::: ENTRIES SUPPLIED :::

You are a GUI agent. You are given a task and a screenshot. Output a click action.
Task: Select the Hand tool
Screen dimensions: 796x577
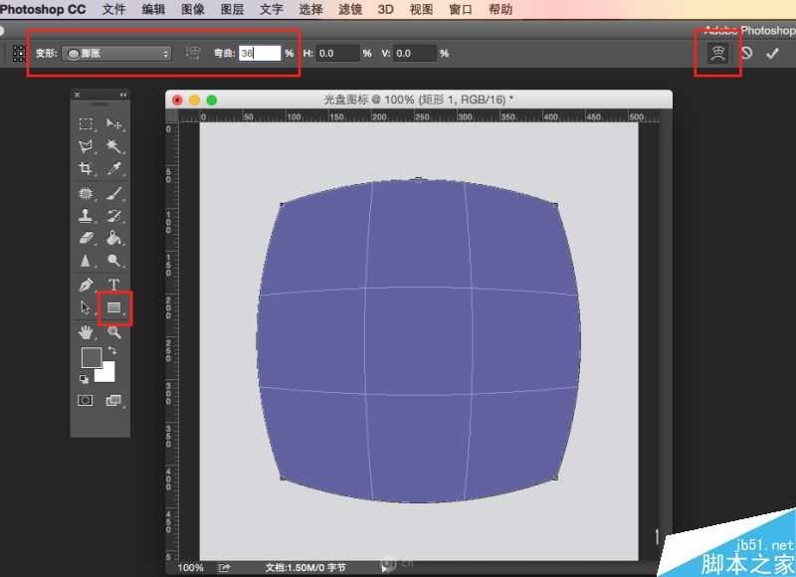(x=86, y=332)
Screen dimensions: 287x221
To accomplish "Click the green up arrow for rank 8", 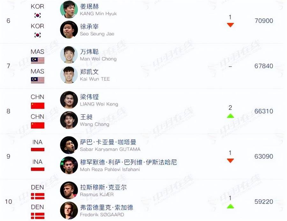I will (x=230, y=115).

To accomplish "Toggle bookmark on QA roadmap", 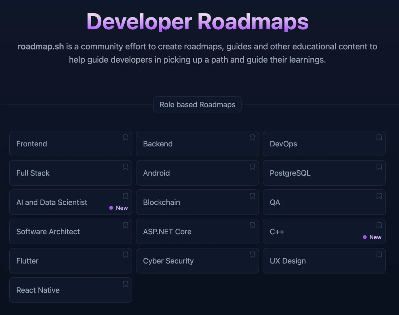I will tap(379, 196).
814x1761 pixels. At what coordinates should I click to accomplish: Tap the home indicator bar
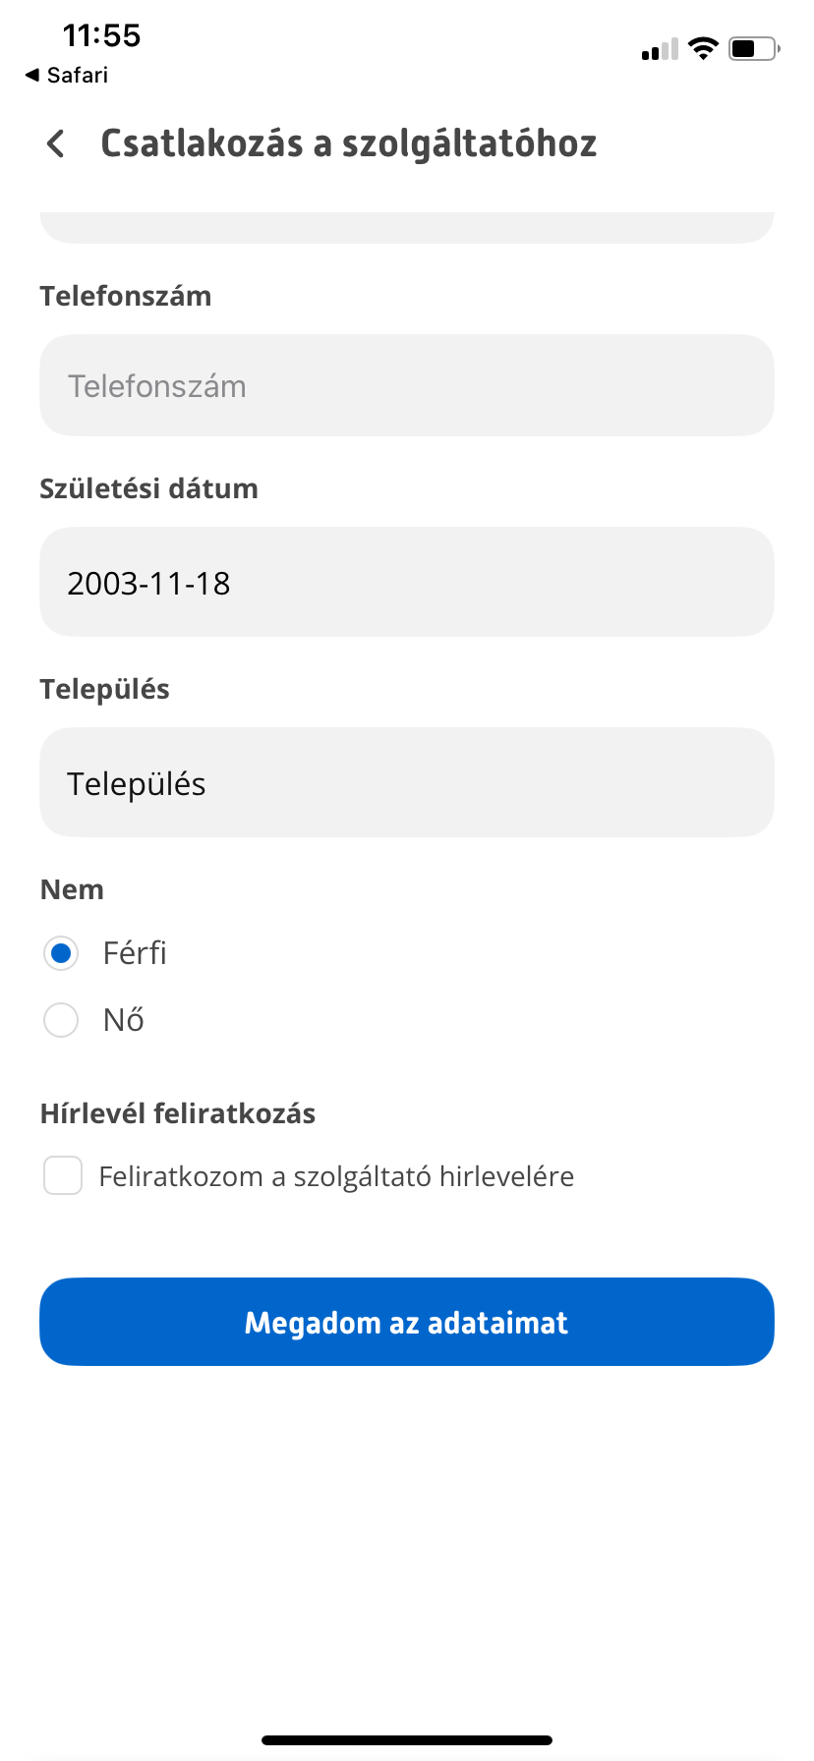tap(407, 1739)
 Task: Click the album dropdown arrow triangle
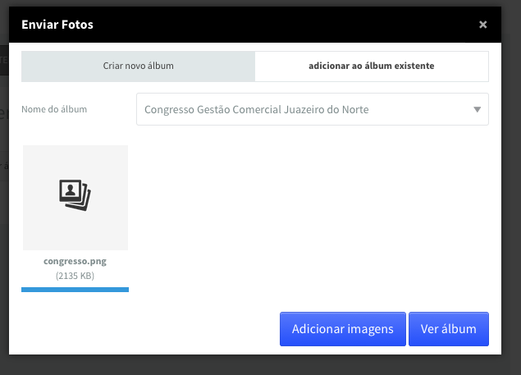click(x=478, y=109)
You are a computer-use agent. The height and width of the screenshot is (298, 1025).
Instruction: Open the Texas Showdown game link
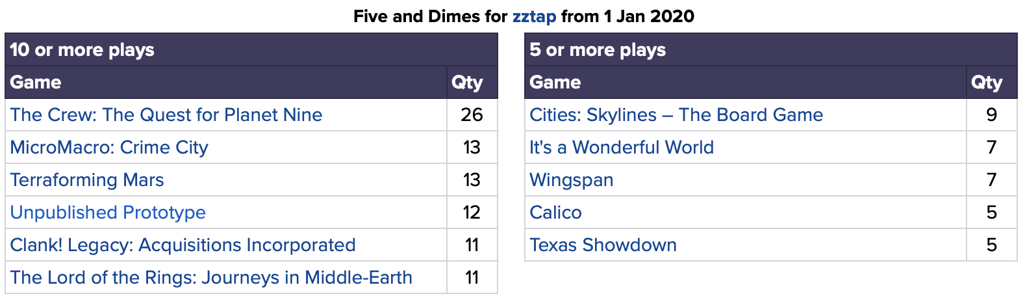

:::

# JOB
Rewrite the records from the line containing "Task: Click the" through the end of the records, changing "album" to "playlist" and leaving everything else as it stands. Omit the pictures.

# WRITTEN SOLUTION
 Task: Click the playlist dropdown arrow triangle
click(x=478, y=109)
You are a computer-use agent. The height and width of the screenshot is (298, 1025).
Instruction: Open the Texas Showdown game link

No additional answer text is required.